Caged is nothing but an unnecessary rehash of stuff that already has been organized in the musical system, and the nature of the instrument.
It’s like deviding the letters of the alphabet in 5 groups and declare you have found a system to help people spell words.
I don't exactly agree. I mean, well, ugh - I do of course somewhat agree, but by that logic, bog standard barré chords would possibly fall under that definition, too.
The idea behind both is: Take an already wellknown shape and move it. Then have a look at how you can modify it. And either model doesn't start with whatever "proper" musical model but with a model working well on guitar in open position.
Add to this that the guitar lends to these kinda approaches because of the easy transposibility.
So, I think that's a pretty valid idea in general, especially as not-so-advanced folks seem to get it quite easily.
What I personally (<-!) however don't exactly get is why some people don't make a "transition" to another more generally valid approach at one point in time.

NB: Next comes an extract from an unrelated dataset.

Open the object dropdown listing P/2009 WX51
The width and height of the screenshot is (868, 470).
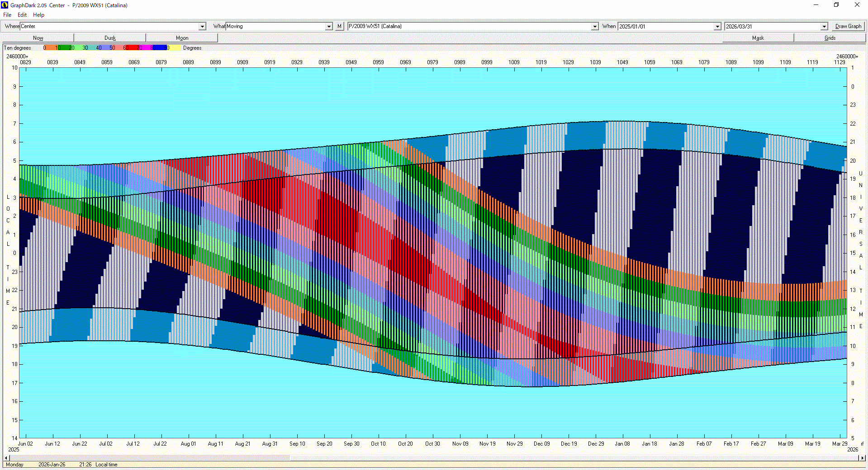[x=595, y=27]
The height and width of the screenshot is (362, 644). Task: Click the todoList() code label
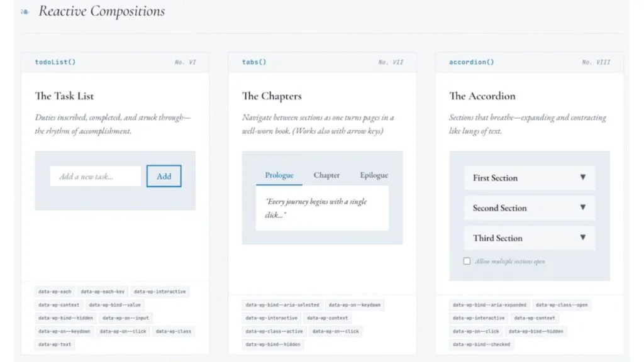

I mean, 4-part 7th chords (likely in their drop 2 incarnations) is something you can easily transfer to other instruments. Same for triads. It's also a means of general music communication. "C-shape in 7th position" doesn't make sense to anyone but a guitar player. Add to this that if you really want to get deeper into things, you will likely have to learn note relations, intervals, scale degrees, inversions and what not anyway.
Whatever, quite some high profiled players seem think all the way in the CAGED system, so it can't be complete nonsense. And in the end, it's mainly just a different POV of one and the same thing, possibly leading you to different playing ideas.
One thing I just never got is how the CAGED model would help you much with any scale related things. Sure, I somehow get it, but I think that more generally applicable ways to organize notes are a better tool.